→ **Tarefa A**:
Responda às perguntas com base no texto sobre o filme de Caligari:
(i) Que estilo próprio o filme chega a inaugurar?
(ii) Quais duas figuras Caligari é ao mesmo tempo?
(iii) Que ator interpreta Francis?
→ **Tarefa B**: Por favor, dê continuidade ao texto sobre o filme de Caligari a partir do ponto em que ele termina.

→ **Texto fornecido**:
■ ■ ■

Fala-se em expressionismo. O filme chega a inaugurar um estilo próprio: o caligarismo. Todo feito em cenários, todo composto por paredes, janelas e portas retorcidas. Vista a distância, a cidade em que se passa a história mais parece uma fogueira na primeira imagem que vem à mente do protagonista,. As casas representam labaredas, ajudadas pelas árvores e pelo cume, a igreja que se põe ao alto. O inferno ganha reprodução.

O terror, nesse caso, depende mais da ambientação, do clima, menos de investidas das figuras propositalmente caricatas, borradas pela maquiagem: é um cinema que ainda oferece afeto apesar da repulsa, que emite sensibilidade – como no momento em que o sonâmbulo ataca a moça indefesa e adormecida – apesar dos monstros.

Caligari é ao mesmo tempo o mágico, o mestre do palco, ao mesmo tempo o médico à frente do hospital psiquiátrico. A mensagem é clara: o poder emerge do ser disfarçado, entre a autoridade e o espetáculo, a viver na pequena casa torta ou no hospício. Na cidade que simula chamas ou lâminas ao alto, Caligari despeja seu poder.

Surgem os mortos. A polícia é mobilizada. No espetáculo de Caligari, um sonâmbulo é acordado  para continuar a dormir. Dormiu a vida toda, sendo talvez a melhor reprodução de uma sociedade em dormência absoluta, comandada pelo mágico do palco, seu teatro, ao público que arregala os olhos – e ao qual são lançadas profecias.

Uma delas indica que um homem morrerá na manhã seguinte. Profecia cumprida. Seu melhor amigo, responsável por contar a história, é Francis (Friedrich Feher), que passa a investigar os crimes. Caminhará então pelas vielas internas de Caligari, ou da cidade. Caligari é o problema e o verdadeiro protagonista a essa personagem perdida, frágil, rapazola que ama uma sonâmbula, o fantasma que percorre o bosque da abertura.

■ ■ ■

[Dados coletados]
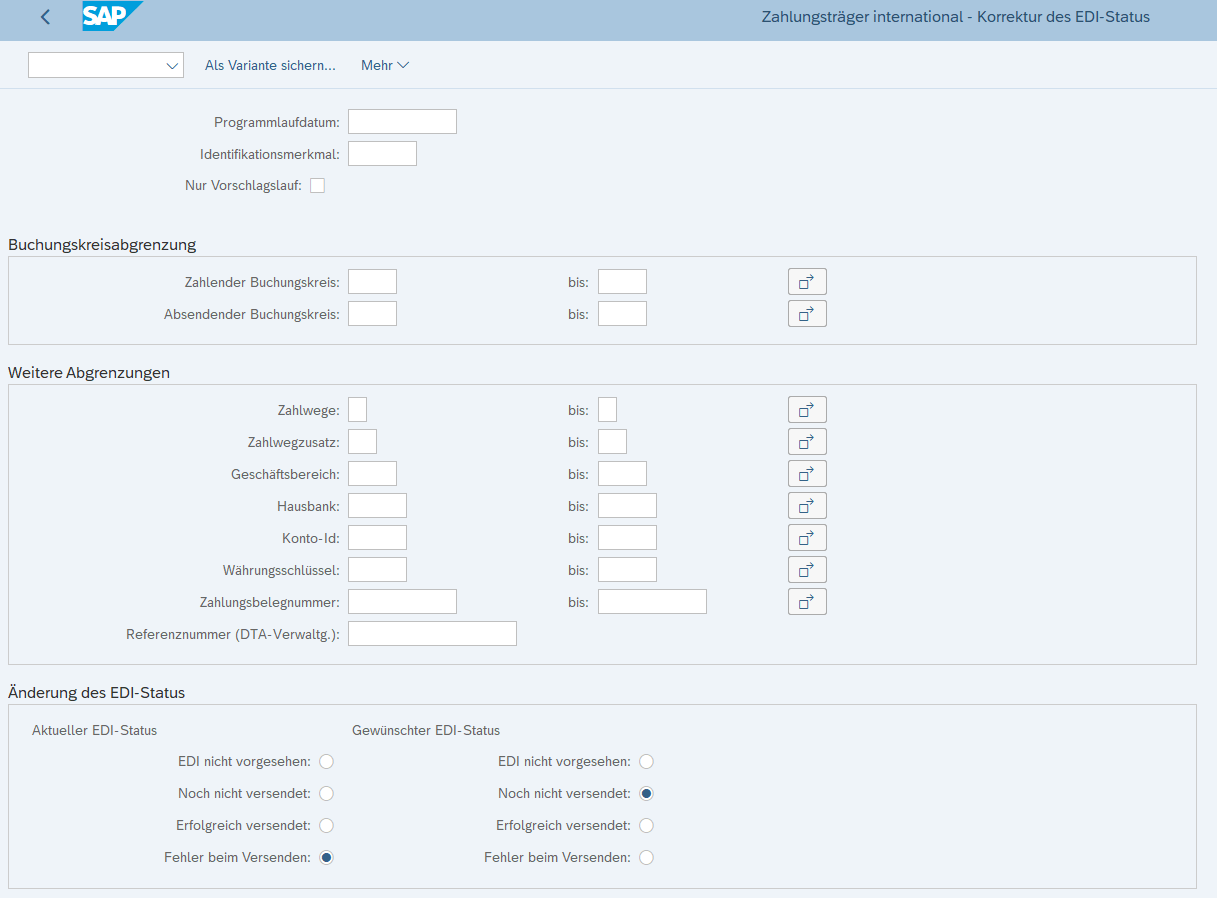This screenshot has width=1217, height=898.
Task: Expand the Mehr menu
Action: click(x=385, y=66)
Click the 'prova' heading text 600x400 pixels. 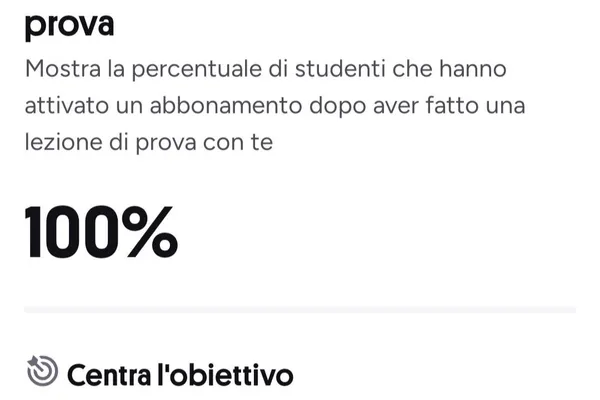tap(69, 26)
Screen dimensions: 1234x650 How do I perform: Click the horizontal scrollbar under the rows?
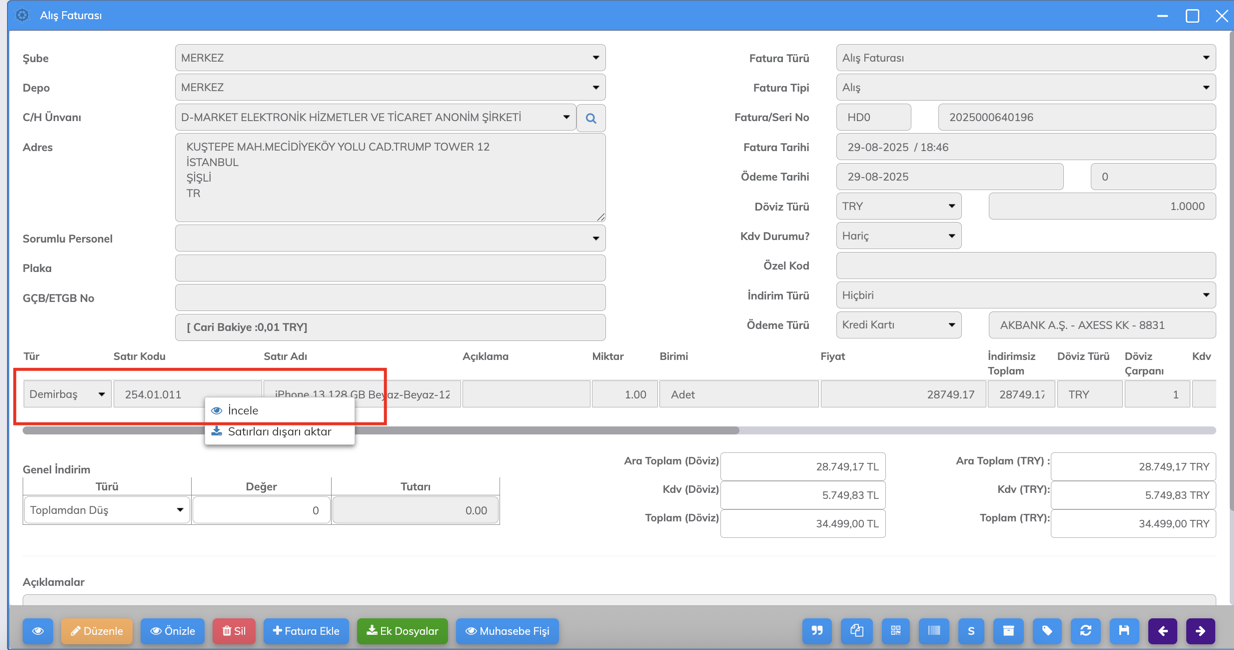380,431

■ ■ ■

→ **Resposta A**:
(i) O caligarismo.
(ii) O mágico, mestre do palco, e o médico à frente do hospital psiquiátrico.
(iii) Friedrich Feher.

→ **Resposta B**:
As casas não têm teto. Custa ao público ver o fundo. As paredes talvez sejam infinitas. Os funcionários das repartições públicas precisam escalar suas cadeiras para trabalhar. O meio é a mensagem, o espetáculo da loucura que serve à caminhada do Caligari de Werner Krauss, grande vilão de óculos arredondados, cabelos brancos e longos.

Antecipa Mabuse, o louco de Fritz Lang que queria dominar o mundo e voltaria em diferentes filmes, em diferentes décadas. Antecipa, como querem alguns estudiosos, o poder que tomaria a Alemanha com a ascensão nazista, nos anos 30, empurrando a nação – e o mundo – para outra guerra mundial. Caligari é o terror do palco, teatral, intocado.

Para tocar, usa seu sonâmbulo, homem que dorme em um caixão, Cesare (Conrad Veidt). De roupa colante preta, de maquiagem ainda mais gritante. Quando acorda, é como se abrisse os olhos pela primeira vez, como se caminhasse – pelo palco, pela vida – pela primeira vez.

Poucos filmes tiveram tanta influência sobre o cinema feito depois. Caligari aprisiona seu espectador nas ruelas e corredores da mente de seu pequeno herói, nos becos de miséria que, mesmo abertamente falsos, estranhamente tocam o mundo real, na profundidade em que as personagens, esmagadas, adentram até desaparecer.